Mapping the structure of genetic risk for common disease in the UK Biobank
Genetic risk factors frequently affect multiple common human diseases, providing insight into shared pathophysiological pathways and opportunities for therapeutic development. However, systematic identification of genetic profiles of disease risk is limited by the availability of both comprehensive clinical data on population-scale cohorts and the lack of suitable statistical methodology that can handle the scale of and differential power inherent in multi-phenotype data. We have developed a disease-agnostic approach to cluster genetic risk profiles for 3,025 genome-wide independent loci across 19,155 ICD-10 diagnostic codes from 320,644 participants in the UK Biobank, representing a large and heterogeneous population. We identify several hundred distinct disease association profiles and use multiple approaches to link clusters to underlying biological pathways. We show how clusters can decompose the variance and covariance in risk for disease, thereby identifying underlying biological processes and their impact. We demonstrate the use of clusters in defining disease relationships and informing therapeutic strategies.
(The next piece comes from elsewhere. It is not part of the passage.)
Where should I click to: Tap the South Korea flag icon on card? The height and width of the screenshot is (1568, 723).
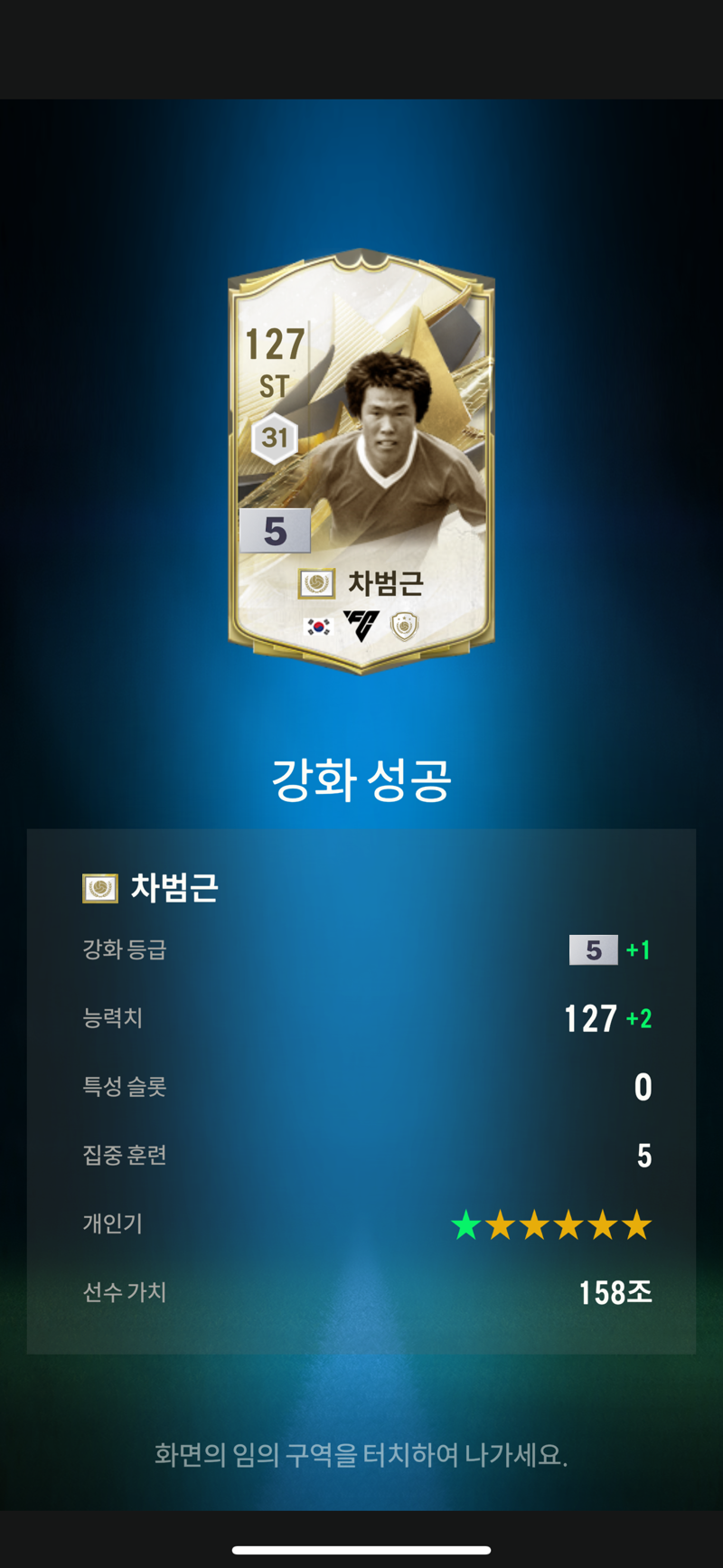[x=318, y=627]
Gil McVean is Professor of Statistical Genetics at the University of Oxford and Director of Oxford's Big Data Institute within the Li Ka Shing Centre for Health Information and Discovery (www.bdi.ox.ac.uk). His research focuses on understanding the molecular and evolutionary processes that shape genetic variation in populations and the relationship between genetic variation and phenotype. He has played a leading role in the HapMap and 1000 Genomes Projects, is co-founder of Genomics plc (www.genomicsplc.com), and currently works on organisms from HIV to malaria.